И, уже обнимая ее за плечи:
– Ну же, колитесь, мадам! Чистосердечное признание, как вам известно... Да в глаза, в глаза мне смотрите!
– Дурачок! – засмеялась она, ставя на пуфик целлофановый пакет с коробкой из-под обуви. – Хотя, впрочем, ваше предложение относительно любовника... Об этом стоит, пожалуй, подумать. Ласки давно от вас не видела.
И тут же с испугом обернулась на дверь, которая вела в комнату дочери. Спросила испуганным шепотком:
– Дома?
– С чего бы? – изумился Александр Борисович, вешая куртку жены в шкаф. – Только что звонила, сказала, что еще немного задержится у Светки. К экзаменам готовятся.
Он кивнул на пакет с коробкой:
– Для кого обнову приобрела?
Ирина Генриховна загадочно улыбнулась:
– Все-таки дурачок ты, Турецкий.
– Чего так? – голосом оскорбленного в лучших чувствах человека пробасил Александр Борисович.
– Да мыслишь как-то приземленно. Любовник... обнова... Хотя вроде бы как крутым важняком в самой главной прокуратуре России числишься.
– Что... что-нибудь по делу Толчева? – мгновенно насторожился Турецкий.
– Угадал. Алька все-таки нашла его съемку по репортажу и передала ее мне. Кстати, в этой коробке не только фотографии с негативами, но и наброски того текста, который должен был сопровождать эти фотографии.
– И... и что?
– Не гони лошадей, Турецкий. Я всего лишь одним глазком просмотрела содержимое этой коробки, но, как мне кажется...
– Так ты позволишь посмотреть и мне? – скорее утвердительно, нежели вопросительно произнес Турецкий, вытаскивая коробку из пакета. – Пока ты ужинать будешь.
– Нет уж, извольте, господин важняк, – потянула на себя целлофановый пакет Ирина Генриховна. – Сначала позвольте мне, простому плебсу, ознакомиться с материалами Толчева, а уж потом в качестве консультации...
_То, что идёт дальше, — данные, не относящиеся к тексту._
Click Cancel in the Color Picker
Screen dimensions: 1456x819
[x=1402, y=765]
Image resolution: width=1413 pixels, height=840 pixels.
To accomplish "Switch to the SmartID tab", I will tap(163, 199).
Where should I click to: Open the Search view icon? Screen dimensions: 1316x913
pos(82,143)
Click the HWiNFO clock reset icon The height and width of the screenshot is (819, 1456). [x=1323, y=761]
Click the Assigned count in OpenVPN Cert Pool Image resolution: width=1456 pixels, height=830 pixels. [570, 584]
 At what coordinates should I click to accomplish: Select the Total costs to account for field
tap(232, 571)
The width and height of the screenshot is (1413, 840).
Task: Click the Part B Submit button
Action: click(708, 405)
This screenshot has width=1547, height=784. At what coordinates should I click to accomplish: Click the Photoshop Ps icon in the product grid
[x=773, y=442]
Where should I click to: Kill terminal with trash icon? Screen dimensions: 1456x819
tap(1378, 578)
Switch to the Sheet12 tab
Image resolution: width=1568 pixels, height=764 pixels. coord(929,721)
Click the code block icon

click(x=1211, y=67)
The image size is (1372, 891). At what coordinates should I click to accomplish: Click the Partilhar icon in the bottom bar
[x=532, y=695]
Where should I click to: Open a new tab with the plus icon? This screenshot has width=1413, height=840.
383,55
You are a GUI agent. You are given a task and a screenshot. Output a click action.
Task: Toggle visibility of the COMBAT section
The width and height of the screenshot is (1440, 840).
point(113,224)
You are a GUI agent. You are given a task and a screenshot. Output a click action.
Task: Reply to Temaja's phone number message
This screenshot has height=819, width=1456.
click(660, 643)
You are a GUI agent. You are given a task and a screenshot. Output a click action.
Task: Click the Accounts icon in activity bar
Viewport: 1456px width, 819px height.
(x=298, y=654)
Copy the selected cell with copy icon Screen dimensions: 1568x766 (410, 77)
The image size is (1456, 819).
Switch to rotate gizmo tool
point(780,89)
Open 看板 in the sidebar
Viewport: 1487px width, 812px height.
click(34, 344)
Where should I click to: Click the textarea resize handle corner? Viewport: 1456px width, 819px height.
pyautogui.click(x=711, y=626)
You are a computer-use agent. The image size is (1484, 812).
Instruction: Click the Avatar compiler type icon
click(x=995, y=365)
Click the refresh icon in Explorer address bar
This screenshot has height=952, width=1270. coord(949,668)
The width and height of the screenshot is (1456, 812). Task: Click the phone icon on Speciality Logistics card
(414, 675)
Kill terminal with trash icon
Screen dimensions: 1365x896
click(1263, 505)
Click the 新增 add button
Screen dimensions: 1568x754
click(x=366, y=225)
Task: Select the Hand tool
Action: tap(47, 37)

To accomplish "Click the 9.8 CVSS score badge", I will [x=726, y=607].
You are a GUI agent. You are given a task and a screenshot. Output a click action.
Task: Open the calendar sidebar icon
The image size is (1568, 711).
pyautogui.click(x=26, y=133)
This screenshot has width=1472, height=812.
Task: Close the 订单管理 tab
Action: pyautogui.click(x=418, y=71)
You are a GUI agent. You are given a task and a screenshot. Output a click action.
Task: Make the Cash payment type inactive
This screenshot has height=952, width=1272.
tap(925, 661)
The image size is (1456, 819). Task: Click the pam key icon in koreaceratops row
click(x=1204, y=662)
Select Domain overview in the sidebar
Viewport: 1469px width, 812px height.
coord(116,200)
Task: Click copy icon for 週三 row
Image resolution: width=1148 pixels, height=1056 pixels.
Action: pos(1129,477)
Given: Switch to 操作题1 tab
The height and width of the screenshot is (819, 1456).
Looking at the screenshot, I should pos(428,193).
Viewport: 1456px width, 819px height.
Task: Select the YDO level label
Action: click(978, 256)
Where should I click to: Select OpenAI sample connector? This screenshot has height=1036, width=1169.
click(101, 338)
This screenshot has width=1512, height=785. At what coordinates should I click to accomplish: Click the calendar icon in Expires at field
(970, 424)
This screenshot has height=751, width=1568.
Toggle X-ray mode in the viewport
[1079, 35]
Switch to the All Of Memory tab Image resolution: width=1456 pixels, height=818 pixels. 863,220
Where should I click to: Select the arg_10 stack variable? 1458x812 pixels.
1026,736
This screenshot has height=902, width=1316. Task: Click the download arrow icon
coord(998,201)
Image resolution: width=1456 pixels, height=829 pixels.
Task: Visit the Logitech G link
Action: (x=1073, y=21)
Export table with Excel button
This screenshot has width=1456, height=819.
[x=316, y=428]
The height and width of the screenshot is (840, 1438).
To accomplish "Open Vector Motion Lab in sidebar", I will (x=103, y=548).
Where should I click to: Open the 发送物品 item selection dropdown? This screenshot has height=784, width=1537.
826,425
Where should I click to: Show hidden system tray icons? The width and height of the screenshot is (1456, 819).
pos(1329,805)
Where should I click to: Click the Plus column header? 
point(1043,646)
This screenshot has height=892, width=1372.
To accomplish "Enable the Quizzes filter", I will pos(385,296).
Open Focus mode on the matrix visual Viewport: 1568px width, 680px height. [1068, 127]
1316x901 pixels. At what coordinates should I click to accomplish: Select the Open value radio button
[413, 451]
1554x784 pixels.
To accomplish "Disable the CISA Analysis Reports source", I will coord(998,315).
И засмеялась радостным смехом. М-да, в подобном состоянии Турецкий уже давно не видел свою жену.
Составив на поднос тарелочку с салатом, уже нарезанные Турецким бутерброды и чашечку с кофе, Ирина Генриховна прошла в большую комнату, выключила телевизор и, поставив поднос на журнальный столик, достала из обувной коробки вместительный конверт с фотографиями, на котором рукой Толчева было выведено большими буквами: «КЛОНДАЙК». Россыпью вывалила фотографии на поверхность журнального столика, однако, сообразив, что без текстовок к ним она вряд ли в чем разберется, достала из коробки испещренные машинописным текстом листы бумаги, всего их было шесть, и, отпив глоток кофе, пробежалась по ним глазами.